In spite of efforts by private firms, backed by Indian state government subsidies, to push solar power as a clean and efficient energy alternative, uptake has been slow. This has mainly been due to the cost.

“Where a standard solar panel, replacing three smoky paraffin lamps, costs $250, this can be equal to at least 12 months’ income for many rural households” says the Solar Electric Light Company director Harish Hande.


This pattern is also repeated in Africa and across the developing world though, fortunately, this seems likely to change with the cost of solar power set to fall.

That’s where G24 Innovations comes into the story. Their claims of a low-cost, non silicon-based solar panel have yet to be proven, but are a promising sign.

The use of G24i’s technology permits the use of many electric-powered devices in locations where there is not yet a reliable source of electricity.

The inexpensive solar cells in conjunction with government subsidies will make energy self sufficiency a more affordable prospect and will likely be used by off-grid people to charge essential appliances that don’t use a lot of power including items such as radios, mobile phones, water purifiers and bright, efficient lamps called light emitting diodes (LEDs).
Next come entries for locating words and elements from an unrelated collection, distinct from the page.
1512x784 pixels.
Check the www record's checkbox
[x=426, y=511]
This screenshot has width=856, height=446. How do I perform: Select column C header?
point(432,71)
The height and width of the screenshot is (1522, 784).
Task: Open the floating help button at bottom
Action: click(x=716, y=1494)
This innovation has come about as the result of The World Bank last month announcing a private sector competition to devise the best-value, low carbon light source for poor households in developing countries, as a way to flag up what it estimates is a $17 billion market in off-grid lighting in Africa alone.

In addition, rapidly developing countries like China are joining a silicon solar cell manufacturing boom, helping to pare the price of the alternative technology with the production of simple, economy panels which could soon be affordable to the rural poor, bringing clean cheap energy to those who need it most.